- _WHAT IS NEEDED_
Print each record exactly, with no word added or removed.

Stored entries
--

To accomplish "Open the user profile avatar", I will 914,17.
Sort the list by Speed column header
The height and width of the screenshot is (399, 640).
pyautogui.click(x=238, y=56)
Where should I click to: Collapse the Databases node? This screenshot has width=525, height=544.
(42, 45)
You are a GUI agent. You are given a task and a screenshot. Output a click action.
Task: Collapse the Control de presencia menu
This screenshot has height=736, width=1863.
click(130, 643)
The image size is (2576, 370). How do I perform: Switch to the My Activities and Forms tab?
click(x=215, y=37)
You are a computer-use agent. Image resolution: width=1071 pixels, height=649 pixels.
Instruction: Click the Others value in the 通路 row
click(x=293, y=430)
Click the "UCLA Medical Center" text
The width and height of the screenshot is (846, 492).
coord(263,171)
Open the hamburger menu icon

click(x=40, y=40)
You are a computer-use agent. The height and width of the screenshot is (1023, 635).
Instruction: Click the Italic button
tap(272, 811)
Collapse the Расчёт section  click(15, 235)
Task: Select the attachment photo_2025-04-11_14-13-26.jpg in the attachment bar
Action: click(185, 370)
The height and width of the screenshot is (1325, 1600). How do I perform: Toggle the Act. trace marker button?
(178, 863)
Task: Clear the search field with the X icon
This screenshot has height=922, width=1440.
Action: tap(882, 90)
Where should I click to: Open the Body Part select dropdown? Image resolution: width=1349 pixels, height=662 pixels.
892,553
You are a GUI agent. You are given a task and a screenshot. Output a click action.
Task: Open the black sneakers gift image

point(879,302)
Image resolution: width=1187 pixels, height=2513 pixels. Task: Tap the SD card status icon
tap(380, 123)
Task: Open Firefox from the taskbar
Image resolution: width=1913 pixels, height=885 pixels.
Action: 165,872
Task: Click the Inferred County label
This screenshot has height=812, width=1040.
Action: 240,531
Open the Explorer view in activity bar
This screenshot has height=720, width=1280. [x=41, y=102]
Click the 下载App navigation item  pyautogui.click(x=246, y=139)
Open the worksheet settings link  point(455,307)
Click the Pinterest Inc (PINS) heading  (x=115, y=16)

--

- _EXERCISE RESULT_
To accomplish "Open the user profile avatar", I will 914,17.
Sort the list by Speed column header
The height and width of the screenshot is (399, 640).
pyautogui.click(x=238, y=56)
Where should I click to: Collapse the Databases node? This screenshot has width=525, height=544.
(42, 45)
You are a GUI agent. You are given a task and a screenshot. Output a click action.
Task: Collapse the Control de presencia menu
This screenshot has height=736, width=1863.
click(130, 643)
The image size is (2576, 370). How do I perform: Switch to the My Activities and Forms tab?
click(x=215, y=37)
You are a computer-use agent. Image resolution: width=1071 pixels, height=649 pixels.
Instruction: Click the Others value in the 通路 row
click(x=293, y=430)
Click the "UCLA Medical Center" text
The width and height of the screenshot is (846, 492).
coord(263,171)
Open the hamburger menu icon

click(x=40, y=40)
You are a computer-use agent. The height and width of the screenshot is (1023, 635).
Instruction: Click the Italic button
tap(272, 811)
Collapse the Расчёт section  click(15, 235)
Task: Select the attachment photo_2025-04-11_14-13-26.jpg in the attachment bar
Action: click(185, 370)
The height and width of the screenshot is (1325, 1600). How do I perform: Toggle the Act. trace marker button?
(178, 863)
Task: Clear the search field with the X icon
This screenshot has height=922, width=1440.
Action: tap(882, 90)
Where should I click to: Open the Body Part select dropdown? Image resolution: width=1349 pixels, height=662 pixels.
892,553
You are a GUI agent. You are given a task and a screenshot. Output a click action.
Task: Open the black sneakers gift image

point(879,302)
Image resolution: width=1187 pixels, height=2513 pixels. Task: Tap the SD card status icon
tap(380, 123)
Task: Open Firefox from the taskbar
Image resolution: width=1913 pixels, height=885 pixels.
Action: 165,872
Task: Click the Inferred County label
This screenshot has height=812, width=1040.
Action: 240,531
Open the Explorer view in activity bar
This screenshot has height=720, width=1280. [x=41, y=102]
Click the 下载App navigation item  pyautogui.click(x=246, y=139)
Open the worksheet settings link  point(455,307)
Click the Pinterest Inc (PINS) heading  (x=115, y=16)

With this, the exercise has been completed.